Gabe (Luke Newberry) is in his final year and is chair of the LGBT student group, his best friend Tim (Nathan Wiley) is straight but his new boyfriend Drew (Oliver Johnston) doesn't believe it. And then there is Teddy (Ryan McParland), the softly spoken, strange, loner who spends rather a lot of time in online gay chat rooms.
When rumours start circulating that a popular student who committed suicide was closet gay the President of the university (Matthew Marsh) is persuaded he should do something to address prejudice and homophobia on campus.
Weaving threads of the politics of LGBT issues with social and emotional issues there is a lot going on beneath the surface of this play.
The president is out of his comfort zone when forced to confront LGBT issues to protect the reputation of the university. He's looking for a simple, one-size-fits-all solution. Give him a spade and watch him dig himself into hole at a student-staff meeting, it is funny and cringe-worthy at the same time and a brilliant performance by Matthew Marsh.
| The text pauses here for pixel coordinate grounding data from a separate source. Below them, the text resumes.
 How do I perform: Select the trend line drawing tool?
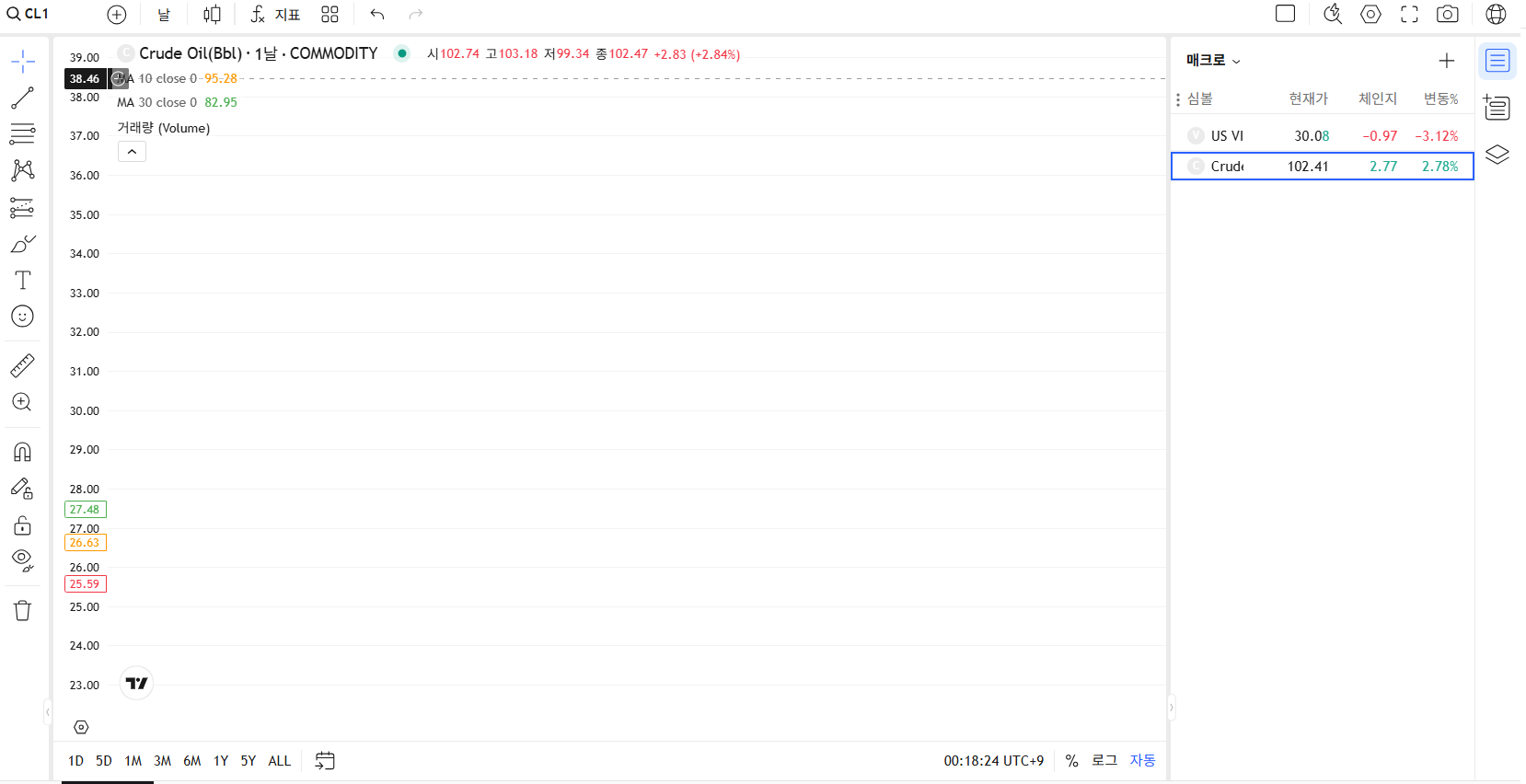pyautogui.click(x=22, y=98)
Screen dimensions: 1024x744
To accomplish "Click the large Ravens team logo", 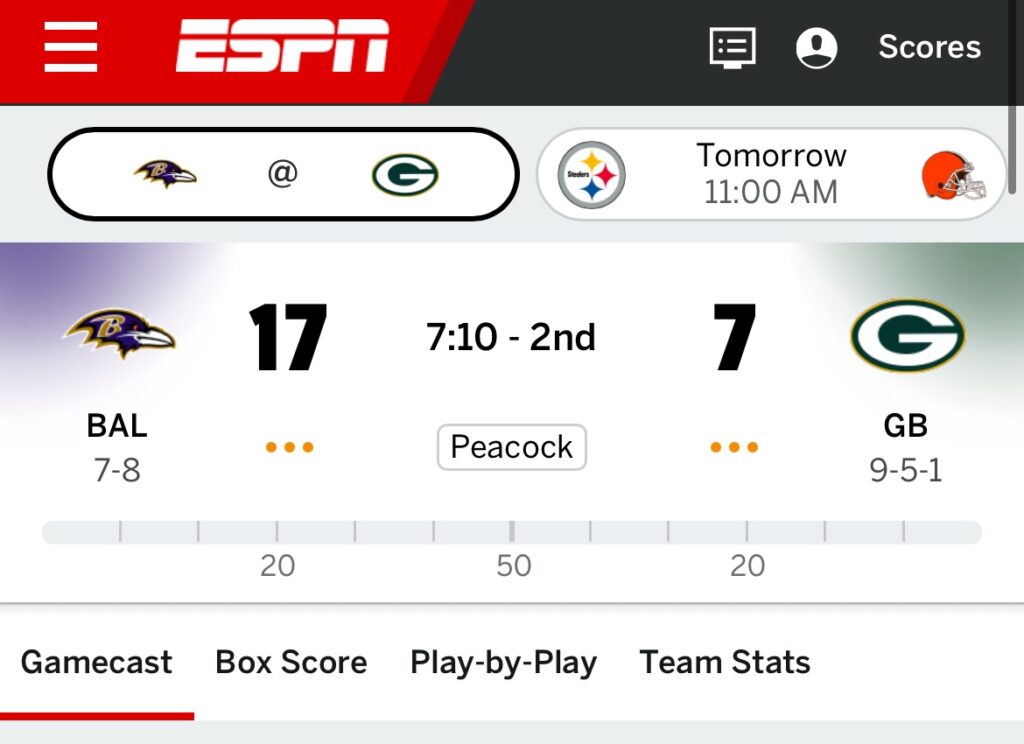I will tap(119, 334).
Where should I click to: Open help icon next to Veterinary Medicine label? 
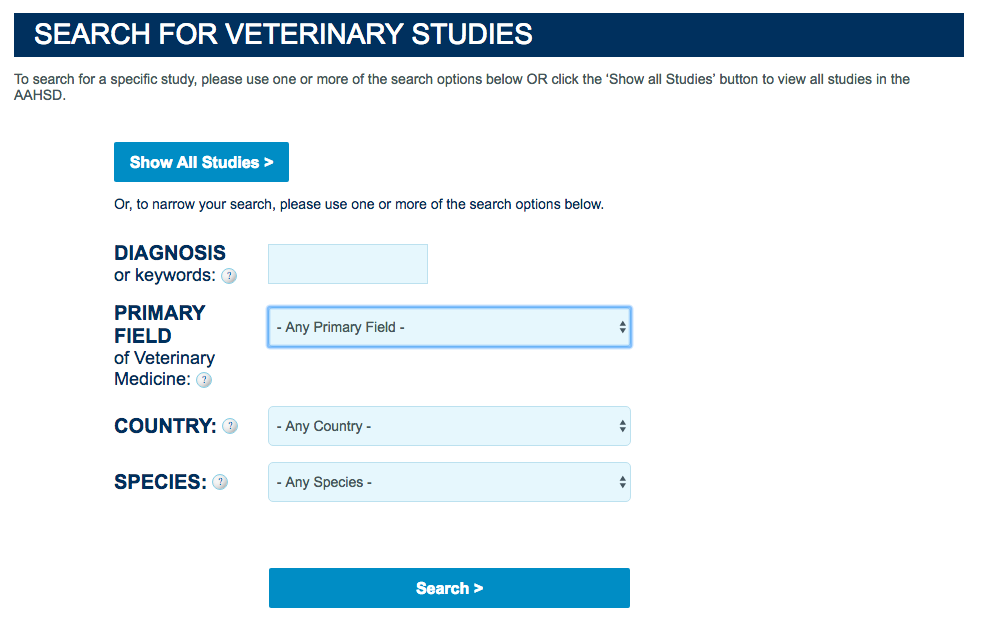[x=204, y=380]
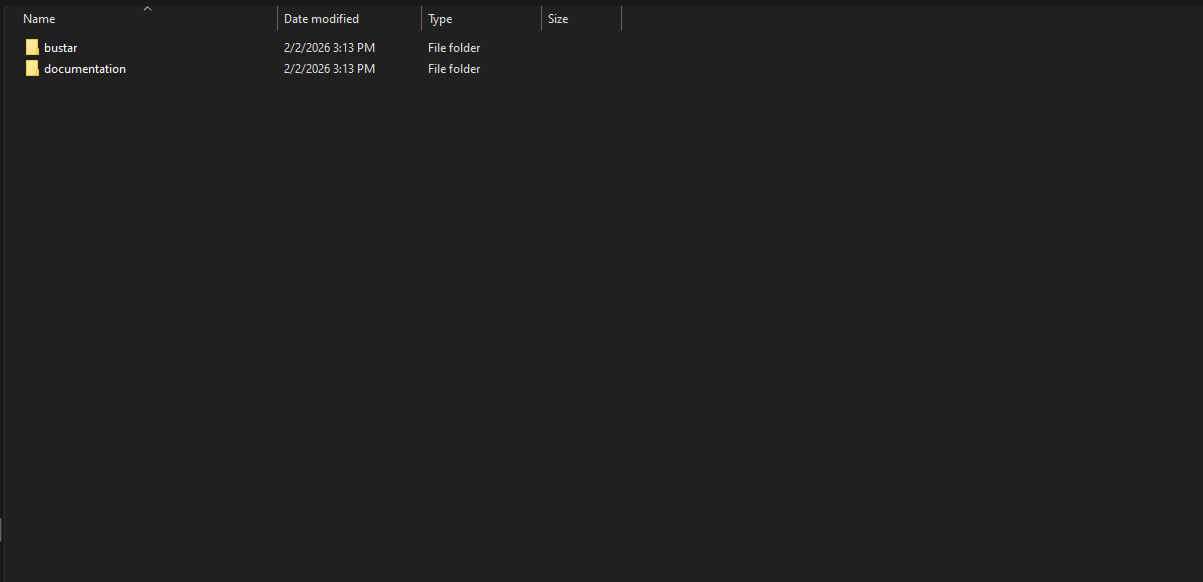Click divider between Name and Date modified
Image resolution: width=1203 pixels, height=582 pixels.
(x=277, y=19)
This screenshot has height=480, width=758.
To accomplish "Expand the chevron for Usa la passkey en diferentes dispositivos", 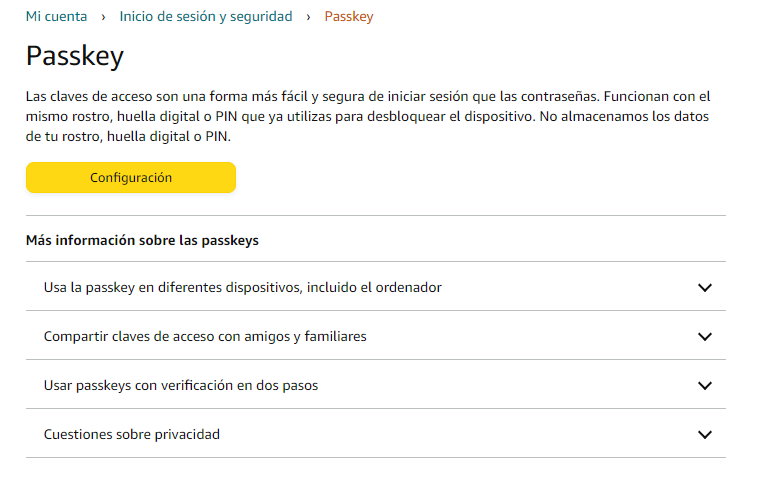I will click(x=705, y=288).
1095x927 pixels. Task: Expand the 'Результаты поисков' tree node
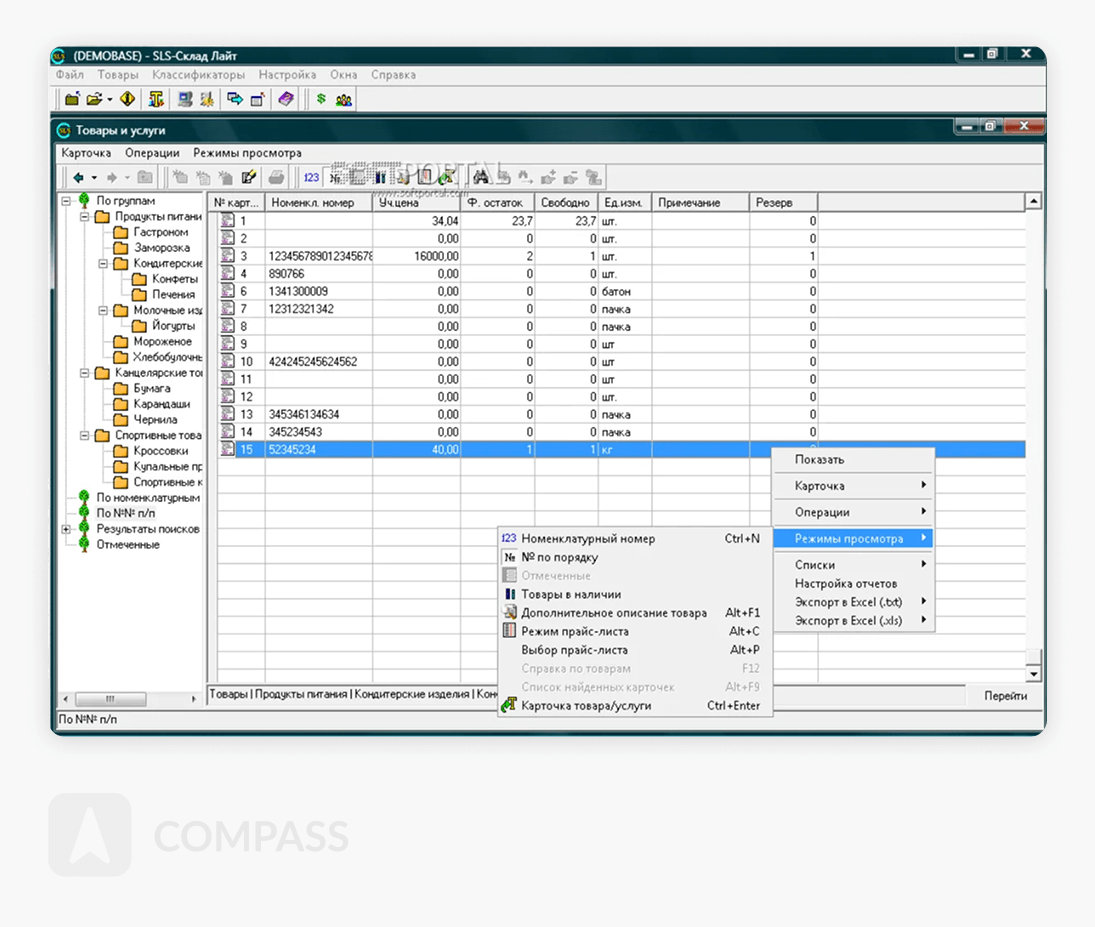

Where the play gets really interesting is with the students. There are no simple, easy to understand characters here. Instead Shinn beautiful demonstrates the complexity of human relationships, the individuality, differences, the attitudes and needs.
Drew has trust issues after a previous bad experience. His is perhaps the most interesting character arc as his layers are peeled away your perception of him is challenged. Is he right about Tim or is that more to do with his own feelings and preferences?
Teddy is quiet and says the sort of things that make those around him feel awkward. When he's online he has more confidence and has a popularity of sorts but it comes at a price.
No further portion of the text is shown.